Bajos niveles de popularidad presidencial sin precedentes desde que hay mediciones de opinión pública en México, irritación social creciente, caída del PRI y sus precandidatos en las intenciones de voto, y así una larga lista de elementos críticos. De acuerdo con la encuesta del Gabinete de Comunicación Estratégica correspondiente al primer semestre de 2016, ocho de cada 10 mexicanos considera que el país está estancado o retrocediendo. Algunos analistas estiman que la crisis de legitimidad es irreversible y pronostican, desde ahora, la derrota de Peña Nieto y su partido en las elecciones de 2018.
Peña Nieto ya no tenía para dónde moverse. Había que despresurizar la crítica pública, calmar al “círculo rojo”, mandar señales de renovación en la conducción gubernamental, mostrar un signo de liderazgo político. De ahí los recientes cambios en el gabinete.
Peña Nieto sacrifica a Luis Videgaray, uno de sus hombres más cercanos, su consejero político, un funcionario que acumuló atribuciones propias de un primer ministro. El responsable de la Secretaría de Hacienda acumulaba un enorme saldo de factores negativos. El país no crece, el nivel de endeudamiento lanza focos rojos sobre la credibilidad del país frente a los mercados, el mexicano de a pie no percibe una mejoría en sus ingresos a pesar de que la inflación registra las tasas más bajas de los últimos 20 años, los millones de empleos que el gobierno presume son precarios, los empresarios siguen irritados con la política fiscal.
La llegada a la Secretaría de Hacienda de José Antonio Meade –un hombre con amplia trayectoria en la administración pública, serio y profesional– busca mandar el mensaje de que México retomará la senda de la disciplina financiera. De ahí que el primer anuncio fuera un drástico recorte de 240 mil millones al presupuesto federal que será aplicado, fundamentalmente, en gasto corriente, es decir en burocracia. Tenemos un gobierno que gasta mal, que no traduce los presupuestos en bienes públicos, un gobierno caro e ineficaz. Meade ha recibido la encomienda de corregir, en lo posible, esta situación, aunque los plazos son demasiado cortos y las inercias muy poderosas.
El relevo de Videgaray tiene también aristas políticas. Peña Nieto busca demostrar que no es insensible ante la opinión pública. Videgaray fue quien convenció al presidente de la pertinencia de sostener un encuentro con Trump y operó la visita.
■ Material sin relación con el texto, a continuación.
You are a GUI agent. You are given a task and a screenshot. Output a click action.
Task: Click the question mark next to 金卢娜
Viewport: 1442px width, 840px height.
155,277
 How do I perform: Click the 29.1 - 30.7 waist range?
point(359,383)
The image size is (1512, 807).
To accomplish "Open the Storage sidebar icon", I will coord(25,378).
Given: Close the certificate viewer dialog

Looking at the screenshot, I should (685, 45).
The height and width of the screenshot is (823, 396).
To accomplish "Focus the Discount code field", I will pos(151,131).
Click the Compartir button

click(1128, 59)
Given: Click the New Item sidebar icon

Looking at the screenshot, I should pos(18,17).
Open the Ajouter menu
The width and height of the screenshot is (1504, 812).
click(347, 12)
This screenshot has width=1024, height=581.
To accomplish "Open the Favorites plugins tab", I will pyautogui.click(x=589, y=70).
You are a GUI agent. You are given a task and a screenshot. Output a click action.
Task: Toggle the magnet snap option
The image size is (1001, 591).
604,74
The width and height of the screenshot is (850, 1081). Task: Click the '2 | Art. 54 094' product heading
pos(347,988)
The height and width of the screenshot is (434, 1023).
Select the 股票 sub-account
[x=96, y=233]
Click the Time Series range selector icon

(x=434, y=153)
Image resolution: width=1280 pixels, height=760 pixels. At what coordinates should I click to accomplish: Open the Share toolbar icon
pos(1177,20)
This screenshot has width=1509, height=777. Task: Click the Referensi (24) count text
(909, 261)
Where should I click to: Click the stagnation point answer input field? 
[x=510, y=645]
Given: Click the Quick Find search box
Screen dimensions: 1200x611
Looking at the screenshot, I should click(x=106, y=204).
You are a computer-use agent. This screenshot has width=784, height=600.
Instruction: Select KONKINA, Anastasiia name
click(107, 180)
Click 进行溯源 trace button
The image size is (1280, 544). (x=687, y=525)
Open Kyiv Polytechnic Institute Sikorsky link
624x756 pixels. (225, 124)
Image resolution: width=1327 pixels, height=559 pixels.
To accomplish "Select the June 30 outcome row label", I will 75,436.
Peña Nieto busca mostrar músculo y liderazgo al relevar a un funcionario que ha provocado un alto costo para la credibilidad de su gobierno.
El destino final de la carrera política de Videgaray sólo puede ser la gubernatura del estado de México, donde no tengo la seguridad de que pueda configurar una opción ganadora en función de sus antecedentes. Meade, en cambio, se posiciona fuertemente para 2018, sobre todo si cumple la delicada tarea que tiene de corregir las finanzas públicas. Aplicar recortes presupuestales no construye popularidad política, de ahí la propuesta de líderes de opinión, como Juan Pardinas, director del Instituto Mexicano para la Competitividad (IMCO), de que Meade “firme un compromiso ante notario de que no irá por la candidatura presidencial del PRI”, para que deje de lado la tentación de utilizar el gasto público como trampolín. Los presupuestos son poder, son fuente de clientelas políticas. Meade tiene que hacerle honor a su excelente imagen haciendo bien las cosas, corrigiendo lo que hay que corregir. Ahí, tengo la certeza, radica su principal fortaleza política.
En medio de todo este complicado entorno, Peña Nieto sigue errando. Y esto tiene que ver con la decisión de nombrar en la Secretaría de Desarrollo Social a Luis Enrique Miranda, exsubsecretario de Gobernación, cercano a sus afectos, un hombre forjado en la clase política del estado de México, señalada por su opacidad, un funcionario de escasísima formación académica en una cartera que requiere de saberes técnicos, de conocimiento de los temas de pobreza y desigualdad.
Existe la sospecha de que viene a operar políticamente los programas sociales para darle votos al PRI. El rechazo es total. ¿Por qué no ofrecerle la cartera a una figura de la sociedad civil, o a un académico prestigiado para mandar un mensaje de compromiso explícito con la transparencia y la rendición de cuentas en la política social? Nadie quedó satisfecho. ¿Quién hace la prospectiva política en Los Pinos? ¿Quién elabora los escenarios de riesgos? ¿Quién construye las estrategias de control de daños? Que lo despidan, ahora mismo.
“Pero qué necesidad” dice una canción del “divo de Juárez”, Juan Gabriel, y esto se aplica perfectamente a Peña Nieto, un presidente contradictorio, acosado por el desprestigio y la impopularidad, que perdió una oportunidad para reposicionarse, para, en términos informáticos, resetear su gobierno. “Pero qué necesidad”.